Note-se que estamos na presença de um arguido que, assumidamente, se defende através de uma defesa de rotura, recusando qualquer participação ou colaboração no processo e não reconhecendo legitimidade aos que o atacam. Para José Sócrates, não há provas porque não há factos: o processo deve-se ou a um ódio pessoal, particularmente do Ministério Público (MP), ou à intenção de prejudicar eleitoralmente o Partido Socialista. Razões que foram apresentadas de uma forma contraditória, contrariamente à generalidade do seu discurso televisivo, lógico e seguro. Parece que, para José Sócrates, o ódio pessoal e a intenção de prejudicar o PS ora são factos, ora mais não são do que legítimas suspeitas.

Dentro da sua estratégia de defesa de rotura, dirigindo-se à procuradora-geral da República — a sua interlocutora — José Sócrates fez vários apelos para que o MP reconhecesse o erro que cometera ao prendê-lo: afinal, não existe nada. O processo devia ser arquivado sem deduzir acusação.

Este apelo é absolutamente lógico e coerente com a sua estratégia de defesa mediática em que, apoiando-se sistematicamente nas irregularidades ou ilegalidades processuais que descreve a seu modo, se apresenta como uma vítima inocente de um aparelho com actuações terroristas.

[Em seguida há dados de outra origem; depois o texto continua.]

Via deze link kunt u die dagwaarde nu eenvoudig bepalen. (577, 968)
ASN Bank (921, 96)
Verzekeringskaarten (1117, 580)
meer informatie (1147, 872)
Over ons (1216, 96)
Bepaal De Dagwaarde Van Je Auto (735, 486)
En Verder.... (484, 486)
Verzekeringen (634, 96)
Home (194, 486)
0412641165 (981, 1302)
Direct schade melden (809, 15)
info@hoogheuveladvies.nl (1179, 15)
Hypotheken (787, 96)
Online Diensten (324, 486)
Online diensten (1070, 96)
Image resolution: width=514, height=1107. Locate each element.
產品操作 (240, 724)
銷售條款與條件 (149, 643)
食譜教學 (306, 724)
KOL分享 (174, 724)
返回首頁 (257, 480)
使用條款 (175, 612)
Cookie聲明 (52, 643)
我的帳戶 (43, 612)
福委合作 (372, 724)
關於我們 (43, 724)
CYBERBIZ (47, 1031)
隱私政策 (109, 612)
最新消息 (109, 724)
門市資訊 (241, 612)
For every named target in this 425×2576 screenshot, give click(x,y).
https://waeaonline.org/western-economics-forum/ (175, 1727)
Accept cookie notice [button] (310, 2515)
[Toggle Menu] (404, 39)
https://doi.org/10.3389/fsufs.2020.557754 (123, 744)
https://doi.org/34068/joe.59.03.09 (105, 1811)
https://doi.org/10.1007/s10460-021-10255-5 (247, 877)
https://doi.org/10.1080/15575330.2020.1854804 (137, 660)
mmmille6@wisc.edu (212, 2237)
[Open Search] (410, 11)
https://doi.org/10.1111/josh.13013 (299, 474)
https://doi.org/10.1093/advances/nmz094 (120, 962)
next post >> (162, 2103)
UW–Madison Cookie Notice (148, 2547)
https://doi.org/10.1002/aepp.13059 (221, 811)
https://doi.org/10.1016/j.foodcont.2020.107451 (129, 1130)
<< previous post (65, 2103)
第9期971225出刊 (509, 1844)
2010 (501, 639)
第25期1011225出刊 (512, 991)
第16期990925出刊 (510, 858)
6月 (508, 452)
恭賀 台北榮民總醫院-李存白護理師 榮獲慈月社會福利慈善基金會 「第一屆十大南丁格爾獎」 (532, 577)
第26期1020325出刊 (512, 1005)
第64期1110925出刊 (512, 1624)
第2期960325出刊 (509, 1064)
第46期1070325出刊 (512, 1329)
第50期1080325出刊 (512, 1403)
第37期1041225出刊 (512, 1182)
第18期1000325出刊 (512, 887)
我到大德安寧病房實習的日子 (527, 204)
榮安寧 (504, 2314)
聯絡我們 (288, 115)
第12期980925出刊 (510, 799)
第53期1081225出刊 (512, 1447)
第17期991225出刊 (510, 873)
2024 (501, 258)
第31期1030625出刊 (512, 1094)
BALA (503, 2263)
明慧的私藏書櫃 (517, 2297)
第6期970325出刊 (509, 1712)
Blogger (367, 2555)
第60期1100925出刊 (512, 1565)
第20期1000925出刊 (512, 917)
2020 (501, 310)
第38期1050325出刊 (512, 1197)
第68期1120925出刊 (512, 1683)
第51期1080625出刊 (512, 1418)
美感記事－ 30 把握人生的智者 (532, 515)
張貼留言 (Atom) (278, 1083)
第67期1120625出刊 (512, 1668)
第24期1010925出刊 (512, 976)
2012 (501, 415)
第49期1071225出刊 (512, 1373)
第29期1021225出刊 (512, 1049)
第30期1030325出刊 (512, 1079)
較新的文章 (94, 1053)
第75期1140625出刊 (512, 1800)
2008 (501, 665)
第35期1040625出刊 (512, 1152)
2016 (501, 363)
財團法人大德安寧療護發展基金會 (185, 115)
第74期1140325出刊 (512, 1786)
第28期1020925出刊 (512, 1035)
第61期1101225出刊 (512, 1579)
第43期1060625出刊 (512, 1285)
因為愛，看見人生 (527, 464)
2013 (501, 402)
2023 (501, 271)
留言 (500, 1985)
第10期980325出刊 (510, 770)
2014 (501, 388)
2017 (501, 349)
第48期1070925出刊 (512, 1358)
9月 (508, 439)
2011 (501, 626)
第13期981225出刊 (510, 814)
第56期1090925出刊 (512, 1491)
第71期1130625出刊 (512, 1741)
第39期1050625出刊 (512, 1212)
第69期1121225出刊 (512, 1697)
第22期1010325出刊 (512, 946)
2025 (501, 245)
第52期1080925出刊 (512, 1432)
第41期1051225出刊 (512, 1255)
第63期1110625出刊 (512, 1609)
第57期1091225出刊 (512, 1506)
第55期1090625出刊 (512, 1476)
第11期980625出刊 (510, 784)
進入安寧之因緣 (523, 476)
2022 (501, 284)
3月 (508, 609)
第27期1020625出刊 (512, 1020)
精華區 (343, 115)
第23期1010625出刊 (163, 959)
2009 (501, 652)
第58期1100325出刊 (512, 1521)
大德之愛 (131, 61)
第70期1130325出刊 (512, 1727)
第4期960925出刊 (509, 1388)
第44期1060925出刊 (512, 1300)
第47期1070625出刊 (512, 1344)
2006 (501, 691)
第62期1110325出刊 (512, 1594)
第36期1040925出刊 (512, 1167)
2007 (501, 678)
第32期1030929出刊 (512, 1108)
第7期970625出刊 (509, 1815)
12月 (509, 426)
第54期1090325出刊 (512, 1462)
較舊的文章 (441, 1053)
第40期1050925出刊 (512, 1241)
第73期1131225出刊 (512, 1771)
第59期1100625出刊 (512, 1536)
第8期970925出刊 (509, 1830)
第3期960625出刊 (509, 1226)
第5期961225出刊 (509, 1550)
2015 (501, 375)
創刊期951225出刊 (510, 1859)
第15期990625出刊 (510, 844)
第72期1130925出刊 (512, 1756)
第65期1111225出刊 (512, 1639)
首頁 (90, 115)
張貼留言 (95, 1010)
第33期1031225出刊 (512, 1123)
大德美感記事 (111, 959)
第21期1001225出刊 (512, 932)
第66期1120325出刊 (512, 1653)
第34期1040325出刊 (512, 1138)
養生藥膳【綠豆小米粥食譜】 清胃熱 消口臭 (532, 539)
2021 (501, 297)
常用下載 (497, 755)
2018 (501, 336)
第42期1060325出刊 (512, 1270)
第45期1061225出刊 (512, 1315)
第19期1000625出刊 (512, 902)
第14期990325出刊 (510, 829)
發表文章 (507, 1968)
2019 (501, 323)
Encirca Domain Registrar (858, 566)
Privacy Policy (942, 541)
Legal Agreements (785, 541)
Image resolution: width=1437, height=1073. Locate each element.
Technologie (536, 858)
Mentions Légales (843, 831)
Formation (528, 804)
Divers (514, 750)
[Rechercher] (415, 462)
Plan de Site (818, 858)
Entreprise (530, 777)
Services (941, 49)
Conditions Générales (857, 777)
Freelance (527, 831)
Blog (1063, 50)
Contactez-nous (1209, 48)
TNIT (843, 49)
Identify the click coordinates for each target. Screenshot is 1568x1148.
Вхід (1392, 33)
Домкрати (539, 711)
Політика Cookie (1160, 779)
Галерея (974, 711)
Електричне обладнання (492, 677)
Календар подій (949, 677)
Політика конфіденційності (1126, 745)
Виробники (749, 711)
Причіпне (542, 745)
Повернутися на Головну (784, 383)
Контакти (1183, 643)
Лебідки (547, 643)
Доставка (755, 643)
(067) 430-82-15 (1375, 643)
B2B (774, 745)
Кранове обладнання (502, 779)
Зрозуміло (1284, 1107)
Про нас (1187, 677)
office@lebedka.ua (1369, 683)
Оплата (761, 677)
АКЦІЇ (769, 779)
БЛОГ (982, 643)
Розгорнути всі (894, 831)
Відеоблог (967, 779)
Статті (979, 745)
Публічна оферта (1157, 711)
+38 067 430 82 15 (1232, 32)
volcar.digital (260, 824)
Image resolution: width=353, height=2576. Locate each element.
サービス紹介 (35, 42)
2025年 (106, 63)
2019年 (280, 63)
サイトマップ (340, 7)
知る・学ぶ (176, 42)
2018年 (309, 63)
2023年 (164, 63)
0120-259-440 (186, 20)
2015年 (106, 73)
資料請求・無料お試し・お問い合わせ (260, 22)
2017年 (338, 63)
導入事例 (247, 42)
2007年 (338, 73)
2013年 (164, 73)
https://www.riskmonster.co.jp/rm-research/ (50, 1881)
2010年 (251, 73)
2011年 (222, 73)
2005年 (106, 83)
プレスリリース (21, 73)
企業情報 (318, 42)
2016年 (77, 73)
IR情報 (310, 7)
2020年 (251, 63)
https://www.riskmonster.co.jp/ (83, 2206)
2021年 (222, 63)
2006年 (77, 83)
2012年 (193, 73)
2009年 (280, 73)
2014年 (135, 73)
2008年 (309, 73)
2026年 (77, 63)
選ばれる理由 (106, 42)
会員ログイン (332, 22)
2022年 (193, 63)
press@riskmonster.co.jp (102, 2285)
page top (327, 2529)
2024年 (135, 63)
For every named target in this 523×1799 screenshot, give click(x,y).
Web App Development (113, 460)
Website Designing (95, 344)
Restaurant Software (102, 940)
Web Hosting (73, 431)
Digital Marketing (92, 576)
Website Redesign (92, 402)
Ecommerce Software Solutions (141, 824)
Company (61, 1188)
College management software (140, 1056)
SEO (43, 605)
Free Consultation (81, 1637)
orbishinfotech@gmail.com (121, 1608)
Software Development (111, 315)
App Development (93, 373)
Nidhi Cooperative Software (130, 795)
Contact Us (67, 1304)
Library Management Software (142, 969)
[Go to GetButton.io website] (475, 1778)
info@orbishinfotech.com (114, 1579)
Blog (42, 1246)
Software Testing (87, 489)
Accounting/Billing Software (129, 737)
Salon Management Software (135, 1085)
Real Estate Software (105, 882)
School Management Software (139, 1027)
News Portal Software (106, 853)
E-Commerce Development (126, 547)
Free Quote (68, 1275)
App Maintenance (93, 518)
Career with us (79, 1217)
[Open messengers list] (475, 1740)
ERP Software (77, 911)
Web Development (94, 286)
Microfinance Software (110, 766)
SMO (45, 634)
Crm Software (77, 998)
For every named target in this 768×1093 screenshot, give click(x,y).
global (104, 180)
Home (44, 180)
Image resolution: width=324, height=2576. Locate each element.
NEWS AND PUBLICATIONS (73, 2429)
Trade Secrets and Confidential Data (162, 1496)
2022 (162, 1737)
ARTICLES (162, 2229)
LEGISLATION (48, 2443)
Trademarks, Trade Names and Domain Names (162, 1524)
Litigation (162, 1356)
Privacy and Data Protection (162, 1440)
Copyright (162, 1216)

No combate mediático-judicial da TVI, José Sócrates confiou, em primeiro lugar, na sua inteligência. Confiou também nos códigos processual penal e penal, que aprendeu de forma apressada. E mostrou preferir evitar o julgamento, pelo que sugeriu ao MP o arquivamento do processo judicial.

Mas não devem ser muitas as pessoas que acreditem que não haverá acusação. Para quem não partilha da tese do entrevistado da existência de razões extralegais na génese do processo, há muitos indícios que indicam que haverá dedução de acusação: naturalmente, e em primeiro lugar, toda a actuação conhecida do MP aponta não para a falta de factos, mas para a excessiva abundância dos mesmos. Segundo li, para o lado tributário da operação, seria necessário mais um ano para deduzir uma acusação rigorosa!

Em segundo lugar, há o facto de o processo da Operação Marquês já ter sido apreciado, parcelarmente é certo, por muitos juízes desembargadores e só um considerou que não havia provas de nada porque não havia nada no processo. A prisão preventiva de José Sócrates foi sempre confirmada em todos os recursos.

E, por último, por razões várias, há toda a factualidade já conhecida do público em geral, entre outra, a respeitante aos circuitos do dinheiro entre o co-arguido e grande amigo e terceiros que levantam questões que parecem não ser despiciendas em termos penais. O número de off-shores mencionadas neste processo, por exemplo, é, por si só, indiciador de actividades que se pretendem desconhecidas. Eventualmente legais.

Sinceramente, não me parece que a actuação mediática de José Sócrates seja suficiente para alterar a lógica judicial que deve presidir ao processo. De resto, é preciso salientar que um estúdio televisivo não é uma sala de audiências de um tribunal criminal. A apreciação dos factos em julgamento é feita com pormenor e minúcia. Quais os valores em causa, um por um? Quais as datas? Quem são os beneficiários?

E o que ficará ou não provado nesta questão dos dinheiros, como em muitas outras, é algo que não sabemos. A audição dos próprios arguidos, bem como das testemunhas, a análise dos documentos e das transcrições telefónicas constantes dos autos irão determinar a convicção do tribunal acerca da inocência ou culpabilidade de José Sócrates. Algo que ainda ninguém pode saber. A imparcialidade e o respeito pela lei obrigam os nossos tribunais, pelo que devemos confiar na sua actuação. Mas, claro está, devemos também acompanhar e fiscalizar o seu trabalho.